Keanu’nun kibri ve inatçı doğası yüzünden bir arada olmasalar da o kişi de bu sefer buradaydı.
“Yardım isteyebilirim.
Canavarı bastırmak için değildi.
Kaçmak için yardım istiyordu.
Keanu’yu öldüren Chun Yeowun, hayatlarına tutunmaya çalışan kalan üç kişiye baktı.
Basit bir göz temasıydı ama üçü de dehşete kapılmıştı.
‘Zaman kazanmalıyız…’
Therese ellerini kaldırdı.
Bu, teslim olmaya istekli oldukları anlamına geliyordu ve zamandan bağımsız olarak herkesin bildiği bir şeydi.
Chun Yeowun sorarken sağ kaşını kaldırdı.
“Ne yapıyorsunuz?”
“Ah, kaybettik. Artık savaşmak istemiyoruz.”
Therese’nin sözleri üzerine, kopan kolunu tutan Tanaka bağırdı.
“Therese!”
Therese havada duran elleriyle bir şeyler işaret etti.
Onun bir planı olabileceğini düşünen Tanaka ve Baren sustu.
Sonra temkinli bir şekilde konuştu.
“Özür dilerim. Mevcut gücümüzle fazla bir şey yapamayız. Daha fazla direnmenin bir anlamı yok.”
Chun Yeowun soğuk bir sesle cevap verdi.
“O zaman en başta buraya gelmemeliydiniz.”
Therese soğuk terler dökerken cevap verdi.

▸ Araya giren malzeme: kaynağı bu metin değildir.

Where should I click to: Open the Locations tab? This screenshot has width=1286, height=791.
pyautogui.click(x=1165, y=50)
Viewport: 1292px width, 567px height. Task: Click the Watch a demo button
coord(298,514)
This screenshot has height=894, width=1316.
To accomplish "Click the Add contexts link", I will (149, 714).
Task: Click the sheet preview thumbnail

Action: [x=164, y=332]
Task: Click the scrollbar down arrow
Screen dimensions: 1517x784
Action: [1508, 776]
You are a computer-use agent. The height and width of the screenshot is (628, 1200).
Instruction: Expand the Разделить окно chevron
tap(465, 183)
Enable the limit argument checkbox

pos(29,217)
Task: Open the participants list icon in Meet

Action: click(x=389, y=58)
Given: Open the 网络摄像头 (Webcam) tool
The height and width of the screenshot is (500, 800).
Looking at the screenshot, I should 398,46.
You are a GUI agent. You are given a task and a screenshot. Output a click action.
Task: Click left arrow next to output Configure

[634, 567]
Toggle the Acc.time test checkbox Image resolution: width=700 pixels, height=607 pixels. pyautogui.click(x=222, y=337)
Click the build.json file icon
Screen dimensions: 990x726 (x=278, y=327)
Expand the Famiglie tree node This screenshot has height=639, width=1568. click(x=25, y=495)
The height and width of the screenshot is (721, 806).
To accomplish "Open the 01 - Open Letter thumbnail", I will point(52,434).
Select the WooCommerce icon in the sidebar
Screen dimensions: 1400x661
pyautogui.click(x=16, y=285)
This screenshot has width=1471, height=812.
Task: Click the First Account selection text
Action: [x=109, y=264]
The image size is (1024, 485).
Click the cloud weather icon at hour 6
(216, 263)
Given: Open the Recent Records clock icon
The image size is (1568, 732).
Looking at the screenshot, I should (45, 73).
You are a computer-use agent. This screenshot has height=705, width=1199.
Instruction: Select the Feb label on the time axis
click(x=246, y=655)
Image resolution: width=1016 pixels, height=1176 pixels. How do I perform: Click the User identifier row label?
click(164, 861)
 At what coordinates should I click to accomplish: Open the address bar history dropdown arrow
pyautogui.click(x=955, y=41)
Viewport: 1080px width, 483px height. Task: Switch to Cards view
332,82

“Ah, biz sadece askerden başka bir şey değiliz. Yukarıdan bir emir verilirse, o görevi yerine getirmemiz gerekir.”
Haksız da sayılmazdı.
Onu yakalamak niyetiyle burada değildi.
“Böyle bir şeyin işe yarayacağını düşünüyor musun?”
Tuk!
Bu sözlerle birlikte Chun Yeowun bir adım öne çıkarak Therese’nin çığlık atmasına neden oldu.
“Bir öneride bulunmak istiyorum!”
“Duymak istemiyorum.”
“Bekle! Eğer bizi burada öldürürsen, bu sadece tekrar tekrar tekrarlanır!”
İşte o zaman Chun Yeowun’un adımları durdu.
Söylediği gibi, Özel Kuvvetler başarısız olursa Chun Yeowun’u durdurma olasılığı düşüktü.
Ancak, daha fazla insan göndereceklerdi.
“İlgi gösteriyor.
Chun Yeowun’un durduğunu gören Therese onu yakalamayı başardığını düşündü.
Therese sessizce Baren’e bir mesaj gönderdi.
[Baren. Ölü Gül Özel Kuvvetleri’nin kaptanına hemen bir kurtarma talebi gönder!]
[Anlaşıldı!]
Therese’nin planının ardındaki gerçek niyeti öğrenen Baren, aceleyle bir istek göndermeye çalıştı.
Therese ise Chun Yeowun’un hoşuna gidebilecek bir şeyler söylemeye devam etti.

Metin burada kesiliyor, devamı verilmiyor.